Quanto a isso, parece ser consenso que o homem moderno, ao dominar as técnicas de produção econômica e se “apossar” impetuosamente do meio ambiente, numa relação nada amistosa com a natureza, passou a se sentir como um semideus, um verdadeiro “senhor do Universo”, “embriagado” pelo afã em sempre conquistar mais e mais.

Com isso, a noção de limites (principalmente em relação à disponibilidade de recursos naturais) foi completamente perdida. Extrapolou-se, por consequência, as fronteiras daquilo que se convenciona chamar de razoável, ponderável, aceitável.

Não por acaso, é sintomática a percepção que a raça humana “desenvolveu” mecanismos com mais facilidade para a “destruição” do que pela “preservação”, tendo em vista que para a realização dessa última é imprescindível o desenvolvimento de plena e comum consciência do todo.

A prova inconteste dessa falta de parcimônia ou mesmo de intolerância para com o meio ambiente, contida na completa ausência de consciência planetária, talvez esteja muito presente na prática e hábitos enraizados em diversas culturas que enaltecem, sobremaneira, o consumo excessivo, fazendo da aquisição material espécie de dogma para a promoção pessoal, verdadeiro cabedal paradigmático do progresso e da conquista de bem-estar, de bem viver.

Essa cultura do “ter” (vinculada intimamente ao ato de consumir) constantemente se eleva e, por isso, afronta à cultura do “ser”, que se liga, por sua vez, às questões morais, éticas, de conduta pessoal.

No caso específico do “ter”, é a materialidade que se expressa com força ímpar, penetrando no consciente dos mais vorazes consumidores, nos suntuosos compradores, naqueles que estão (ou nunca estiveram) poucos preocupados com as consequências ao planeta de um consumo ostensivo.

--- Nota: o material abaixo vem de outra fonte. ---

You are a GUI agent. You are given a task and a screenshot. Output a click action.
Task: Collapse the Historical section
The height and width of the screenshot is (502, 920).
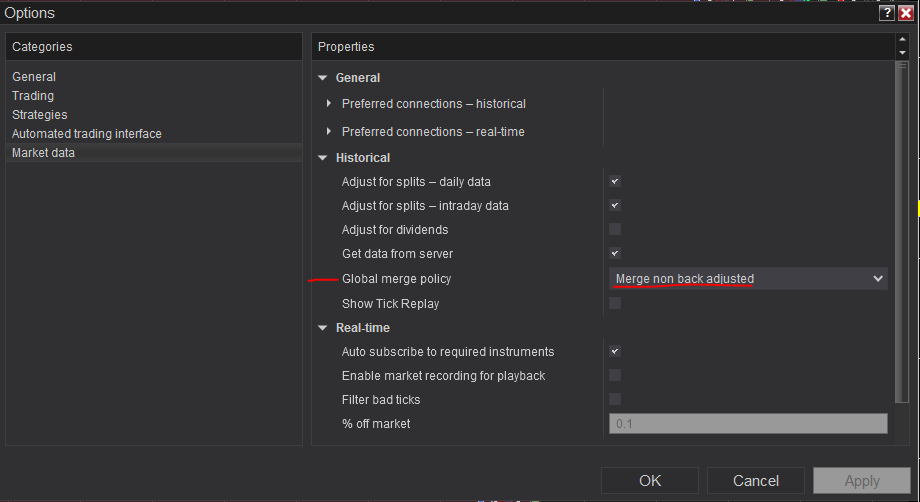pos(322,158)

Daqueles que, em outras palavras, pouco se importam se essa busca pelo progresso econômico e pelo bem-estar material será ou não inimiga da preservação ambiental, afinal, o que importa em matéria de mercado de consumo não é “preservar”, mas sim “consumir”, logo, “destruir” (pela origem etimológica).

Esse excesso de produção/consumo – causador em primeiro plano da dilapidação dos recursos naturais – está expresso nos 20% da humanidade (residente nos países mais avançados) que se apropriam de 80% de toda a produção material mundial.

Isso faz com que em larga medida não haja uma adaptação das atividades econômicas às leis da natureza. Se houvesse, os níveis de produção e consumo seriam indubitavelmente mais cônscios, menos agressivos.

Como a ordem que vem do mercado aponta para a “necessidade” de se produzir (sempre mais) para promover crescimento econômico (em níveis elevados), a única “consciência” que parece se estabelecer se dá em torno de fazer com que o “ter” prevaleça sobre qualquer condição.

Por isso se constata o confronto latente entre o sistema econômico (que se expande sem limites) e o sistema ecológico (que decreta os limites não respeitados pela atividade econômica).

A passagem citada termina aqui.